満開のチューリップを楽しむ来場者=砺波市の砺波チューリップ公園

 2023となみチューリップフェア(富山新聞社、北國新聞社後援)は22日、砺波市の砺波チューリップ公園を主会場に開幕し、園内の300品種300万本の満開が宣言された。運営本部によると、初日の満開宣言は1952(昭和27)年にフェアが始まって以来初めて。マスクを外した家族連れや観光客約3万6千人が思い思いに散策し、「脱コロナ」を感じさせる春らんまんの園内を満喫した。

 満開宣言は昨年より6日早い。今年は3、4月の陽気で公園全体の開花が、例年より1週間~10日早まっていた。開会式では夏野修砺波市長が「満開のチューリップを楽しんでほしい。成長は格段に早いが、期間中に植え替えを行って対応したい」とあいさつした。

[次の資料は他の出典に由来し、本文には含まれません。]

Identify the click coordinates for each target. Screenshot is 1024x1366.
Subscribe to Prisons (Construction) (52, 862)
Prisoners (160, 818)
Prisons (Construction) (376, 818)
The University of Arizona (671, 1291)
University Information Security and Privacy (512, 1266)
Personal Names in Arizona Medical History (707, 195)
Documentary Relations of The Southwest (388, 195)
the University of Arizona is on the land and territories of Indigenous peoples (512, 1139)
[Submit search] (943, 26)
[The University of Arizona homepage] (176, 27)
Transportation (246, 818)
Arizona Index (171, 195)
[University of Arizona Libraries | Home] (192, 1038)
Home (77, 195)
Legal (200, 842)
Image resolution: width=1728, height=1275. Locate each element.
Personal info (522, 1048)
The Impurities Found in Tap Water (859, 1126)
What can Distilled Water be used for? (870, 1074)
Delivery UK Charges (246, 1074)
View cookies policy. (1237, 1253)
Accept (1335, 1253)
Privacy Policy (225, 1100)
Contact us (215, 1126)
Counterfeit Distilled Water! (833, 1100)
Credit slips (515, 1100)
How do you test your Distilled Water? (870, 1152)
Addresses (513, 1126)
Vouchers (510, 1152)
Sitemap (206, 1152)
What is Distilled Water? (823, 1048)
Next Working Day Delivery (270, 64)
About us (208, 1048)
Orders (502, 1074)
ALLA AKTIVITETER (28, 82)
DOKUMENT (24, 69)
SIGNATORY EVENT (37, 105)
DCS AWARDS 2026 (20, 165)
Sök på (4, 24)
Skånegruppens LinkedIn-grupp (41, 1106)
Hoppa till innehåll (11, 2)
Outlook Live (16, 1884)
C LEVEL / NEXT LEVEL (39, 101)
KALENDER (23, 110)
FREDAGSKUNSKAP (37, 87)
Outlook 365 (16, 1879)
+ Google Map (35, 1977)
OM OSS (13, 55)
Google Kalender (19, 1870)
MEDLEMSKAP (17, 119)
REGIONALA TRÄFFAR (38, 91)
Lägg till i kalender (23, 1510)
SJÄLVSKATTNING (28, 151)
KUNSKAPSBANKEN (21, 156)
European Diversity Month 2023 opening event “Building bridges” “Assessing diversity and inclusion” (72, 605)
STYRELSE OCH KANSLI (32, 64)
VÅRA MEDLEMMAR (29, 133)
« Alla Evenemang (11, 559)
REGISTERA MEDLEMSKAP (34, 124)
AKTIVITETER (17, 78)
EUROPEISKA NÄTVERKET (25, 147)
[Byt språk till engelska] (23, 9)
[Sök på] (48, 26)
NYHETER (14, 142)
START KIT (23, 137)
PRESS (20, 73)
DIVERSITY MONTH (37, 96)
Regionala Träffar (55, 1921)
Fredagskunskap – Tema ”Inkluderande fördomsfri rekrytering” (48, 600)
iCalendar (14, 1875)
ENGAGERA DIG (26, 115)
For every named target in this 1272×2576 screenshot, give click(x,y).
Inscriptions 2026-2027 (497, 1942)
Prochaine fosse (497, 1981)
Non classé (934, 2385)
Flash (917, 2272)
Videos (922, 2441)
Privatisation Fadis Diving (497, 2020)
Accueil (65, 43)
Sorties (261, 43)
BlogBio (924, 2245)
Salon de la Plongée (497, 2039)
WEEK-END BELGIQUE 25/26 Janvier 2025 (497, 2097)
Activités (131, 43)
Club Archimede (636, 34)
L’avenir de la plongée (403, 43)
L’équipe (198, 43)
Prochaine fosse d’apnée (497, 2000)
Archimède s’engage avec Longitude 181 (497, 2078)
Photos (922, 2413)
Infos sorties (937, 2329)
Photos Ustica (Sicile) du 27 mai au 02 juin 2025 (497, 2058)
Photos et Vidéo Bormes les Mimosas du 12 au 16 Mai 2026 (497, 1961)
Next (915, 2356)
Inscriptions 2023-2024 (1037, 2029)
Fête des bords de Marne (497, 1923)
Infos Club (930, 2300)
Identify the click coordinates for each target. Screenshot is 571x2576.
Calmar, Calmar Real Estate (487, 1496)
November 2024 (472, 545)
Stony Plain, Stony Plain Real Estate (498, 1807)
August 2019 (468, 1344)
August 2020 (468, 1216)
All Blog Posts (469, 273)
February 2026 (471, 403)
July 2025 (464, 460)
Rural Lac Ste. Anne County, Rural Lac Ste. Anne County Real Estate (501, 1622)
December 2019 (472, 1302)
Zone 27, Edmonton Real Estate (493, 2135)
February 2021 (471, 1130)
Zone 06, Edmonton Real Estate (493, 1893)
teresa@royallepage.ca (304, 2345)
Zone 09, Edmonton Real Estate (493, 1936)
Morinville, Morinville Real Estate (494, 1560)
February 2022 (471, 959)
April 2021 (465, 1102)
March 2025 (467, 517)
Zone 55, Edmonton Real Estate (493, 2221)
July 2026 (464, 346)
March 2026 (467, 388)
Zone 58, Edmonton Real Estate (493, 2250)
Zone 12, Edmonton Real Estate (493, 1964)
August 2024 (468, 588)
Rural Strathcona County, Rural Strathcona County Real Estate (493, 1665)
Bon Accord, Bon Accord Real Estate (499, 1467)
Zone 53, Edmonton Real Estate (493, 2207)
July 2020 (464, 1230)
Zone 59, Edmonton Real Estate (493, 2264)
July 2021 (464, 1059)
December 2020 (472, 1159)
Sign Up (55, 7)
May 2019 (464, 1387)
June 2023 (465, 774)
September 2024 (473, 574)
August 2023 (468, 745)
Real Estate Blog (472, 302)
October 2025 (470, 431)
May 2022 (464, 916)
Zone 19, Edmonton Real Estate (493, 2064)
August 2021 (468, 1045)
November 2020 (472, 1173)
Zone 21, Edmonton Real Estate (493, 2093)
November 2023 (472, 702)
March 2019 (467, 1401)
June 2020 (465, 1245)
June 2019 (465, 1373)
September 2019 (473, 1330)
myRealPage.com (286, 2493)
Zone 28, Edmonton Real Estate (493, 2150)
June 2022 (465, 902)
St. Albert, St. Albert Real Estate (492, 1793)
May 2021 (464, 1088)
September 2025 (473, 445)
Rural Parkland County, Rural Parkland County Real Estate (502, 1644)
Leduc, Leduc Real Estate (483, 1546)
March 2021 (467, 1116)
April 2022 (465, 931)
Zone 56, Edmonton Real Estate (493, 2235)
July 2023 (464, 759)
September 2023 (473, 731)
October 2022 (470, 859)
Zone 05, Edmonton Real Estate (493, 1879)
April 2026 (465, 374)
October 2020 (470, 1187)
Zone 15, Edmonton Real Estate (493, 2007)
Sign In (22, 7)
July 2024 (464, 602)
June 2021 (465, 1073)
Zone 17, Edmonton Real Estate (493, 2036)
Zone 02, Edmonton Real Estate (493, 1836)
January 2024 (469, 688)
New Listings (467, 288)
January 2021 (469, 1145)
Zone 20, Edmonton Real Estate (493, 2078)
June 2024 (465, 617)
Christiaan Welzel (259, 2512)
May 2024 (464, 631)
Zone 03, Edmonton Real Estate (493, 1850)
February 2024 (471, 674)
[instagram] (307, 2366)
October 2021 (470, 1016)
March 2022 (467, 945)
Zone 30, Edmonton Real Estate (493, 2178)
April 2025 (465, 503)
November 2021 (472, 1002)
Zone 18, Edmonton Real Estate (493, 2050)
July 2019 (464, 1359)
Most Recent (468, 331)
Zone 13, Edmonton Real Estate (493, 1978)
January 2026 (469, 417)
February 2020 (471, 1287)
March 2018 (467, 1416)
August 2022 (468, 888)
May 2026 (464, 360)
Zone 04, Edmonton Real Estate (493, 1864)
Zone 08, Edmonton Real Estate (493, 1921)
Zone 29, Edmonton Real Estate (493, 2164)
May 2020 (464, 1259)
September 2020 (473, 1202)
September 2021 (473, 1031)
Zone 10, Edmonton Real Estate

 今年のフェアは「チューリップが奏でる色彩のシンフォニー」がテーマ。一斉に開花したこともあり、公園中央の大花壇には15品種21万本によるト音記号や音符の地上絵がくっきりと浮かび上がった。

 立山黒部アルペンルートの名物「雪の大谷」になぞらえた高さ4メートル、長さ30メートルの回廊「花の大谷」も見頃となった。色とりどりの風船を藤棚のように飾った新設の「バブルスカイ」も人気を集め、来園者がスマートフォンで撮影した。

 式では、竹内延和富山県地方創生局長、川辺一彦砺波市議会議長が祝辞を述べた。飛越能経済観光都市懇談会のつながりで茶谷義隆七尾市長、岸博一羽咋市長が出席した。砺波市と中国・遼寧省盤錦市が友好都市として交流することから楊(ヤン)嫻(シェン)中国駐名古屋総領事も招待された。

 今年は28日にレスリング女子五輪3連覇の吉田沙保里さんのトークショー、5月5日に大阪桐蔭高吹奏楽部の演奏会を開くなど、多彩なイベントを予定している。

 会期は5月5日まで。開園時間は午前9時~午後5時半で、入場料は高校生以上1300円、小中学生は200円、未就学児は無料となっている。